The geographic location of a managed care program -i.e. Blue Select, to which a member/member -patient belongs.

EOB

See "Explanation of Benefits."

EOMB

See "Explanation of Medicare Benefits."

Episode of care

A specified time frame that includes all care administered for a given disease.

EPO

See "Exclusive Provider Organization."

ERISA

See "Employee Retirement Income Security Act of 1974."

Evaluation and Management Procedure codes (E and M)

The codes for office calls, consultants, nursing home visits and inpatient hospital calls in the AMA CPT book. These codes are based on the complexity of 1 the patient's condition, and 2 the provider's decision-making process. These are referred to as E and M codes.

Exclusion

See "Contract Exclusion."

Exclusive Provider Organization (EPO)

This is a form of a PPO which requires the patient to seek care from a panel provider.

Experimental or investigational

A service, piece of equipment, facility or supply -including drugs or drug usage that has not been proven effective to the point that it has been accepted as standard medical practice by the general medical community, and/or does not have federal approval. BCBSKS considers these provider write-offs unless a waiver is signed prior to the service being rendered.

Explanation of Benefits (EOB)

The computer-generated explanation of benefits that is mailed to a patient when BCBSKS processes claims. If the provider is contracting they receive a RA giving the same information. This explanation indicates how much was paid, what the patient's responsibility is and what the provider write-off amount is.

Explanation of Medicare Benefits (EOMB)

The summary sheet that outlines how Medicare processed services submitted to them on behalf of their beneficiaries.

Extract

A computer generated document for a BCBSKS Plan 65 or MER claim, where Medicare was primary.

Family coverage

The member/member, spouse and their dependent children are included in the benefit. Separate types of patient contracts may have different rules and regulations regarding the age and status when dependent children are no longer covered.

FDA

Food and Drug Administration of the Federal government.

Federal Employee Point of Service Program (FEP POS)

A benefit program for United States government employees, their families and retirees. BCBSKS administers this program for the employees in the state of Kansas excluding Johnson and Wyandotte counties. This program has different coverage than the regular FEP Program. You should call FEP Customer Service for the specific information.
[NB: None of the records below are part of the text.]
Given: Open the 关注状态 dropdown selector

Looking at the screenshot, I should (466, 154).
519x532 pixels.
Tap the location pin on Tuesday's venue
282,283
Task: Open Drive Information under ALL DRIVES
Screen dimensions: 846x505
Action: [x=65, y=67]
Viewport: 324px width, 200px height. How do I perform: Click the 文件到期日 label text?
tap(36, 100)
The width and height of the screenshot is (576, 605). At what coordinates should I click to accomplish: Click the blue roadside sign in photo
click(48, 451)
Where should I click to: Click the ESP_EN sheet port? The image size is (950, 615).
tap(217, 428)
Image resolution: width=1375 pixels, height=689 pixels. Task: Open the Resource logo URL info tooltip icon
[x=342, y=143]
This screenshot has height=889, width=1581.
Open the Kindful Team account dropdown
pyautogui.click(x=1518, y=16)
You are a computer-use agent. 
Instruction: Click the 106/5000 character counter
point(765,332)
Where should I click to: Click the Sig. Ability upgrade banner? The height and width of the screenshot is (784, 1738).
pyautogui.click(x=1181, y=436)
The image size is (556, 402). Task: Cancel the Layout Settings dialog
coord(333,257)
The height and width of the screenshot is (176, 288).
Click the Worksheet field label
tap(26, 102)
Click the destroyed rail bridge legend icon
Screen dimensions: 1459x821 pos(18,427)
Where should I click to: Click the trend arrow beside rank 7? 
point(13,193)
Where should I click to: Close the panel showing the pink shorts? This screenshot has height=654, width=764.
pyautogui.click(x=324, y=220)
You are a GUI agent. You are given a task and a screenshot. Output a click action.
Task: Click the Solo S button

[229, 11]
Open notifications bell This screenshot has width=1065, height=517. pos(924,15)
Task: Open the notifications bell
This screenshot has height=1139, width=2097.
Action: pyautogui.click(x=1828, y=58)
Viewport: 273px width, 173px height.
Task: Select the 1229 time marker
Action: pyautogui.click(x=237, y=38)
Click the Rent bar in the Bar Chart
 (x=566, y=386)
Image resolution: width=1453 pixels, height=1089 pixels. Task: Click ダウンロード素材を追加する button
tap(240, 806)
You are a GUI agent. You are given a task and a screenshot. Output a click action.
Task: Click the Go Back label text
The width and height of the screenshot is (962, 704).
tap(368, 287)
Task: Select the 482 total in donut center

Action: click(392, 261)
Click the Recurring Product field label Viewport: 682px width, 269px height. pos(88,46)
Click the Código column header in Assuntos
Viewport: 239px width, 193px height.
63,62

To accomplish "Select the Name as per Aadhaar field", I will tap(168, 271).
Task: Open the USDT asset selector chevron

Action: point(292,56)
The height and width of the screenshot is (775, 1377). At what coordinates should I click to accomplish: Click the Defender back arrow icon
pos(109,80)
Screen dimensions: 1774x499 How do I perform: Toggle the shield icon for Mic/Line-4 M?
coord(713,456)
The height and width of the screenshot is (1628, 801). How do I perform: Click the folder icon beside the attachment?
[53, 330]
Federal Employee Program (FEP)

A benefit program for United States government employees, their families and retirees. BCBSKS administers this program for the employees in the state of Kansas excluding Johnson and Wyandotte counties. This program has different coverage than the FEP POS program. You should call FEP Customer Service for the specific information.

Federal Tax Number

See "Employer Identification Number."

Fee for service

A method of payment to providers where there is a set amount for each procedure billed.

Fee schedule

A listing of allowed charges for given procedures.

FEP

See "Federal Employee Program."

FEP POS

See "Federal Employee Point of Service Program."

FFS

See "Fee for Service."

Final level appeal

The last step in the BCBSKS appeal procedure. A committee designated by the board of directors makes the decision in this step.

First dollar coverage

A patient insurance contract where there is no deductible and at the effective date of the contract all covered services are paid at 100 percent of the allowed charge or a percentage of the allowed charge. An example would be when all covered services are paid at 80/20 percent; with the insurer paying the 80 percent and the patient being responsible for 20 percent.

First level appeal

See "Initial appeal."

First-Pass-Pay

When a claim enters into our computer system and processes the initial time through.

Fiscal agent

See "Medicaid fiscal agent."

For cause

Includes, but is not limited to, any of the following: (1) breach of contract; (2) a civil case ruling, settlement in a civil or criminal matter, a verdict or plea of guilty or a plea of nolo contendere, and/or any other instance determined by BCBSKS as moral turpitude; and/or (3) any act of defamation, slander, and libel toward BCBSKS and its subsidiaries (as determined by BCBSKS).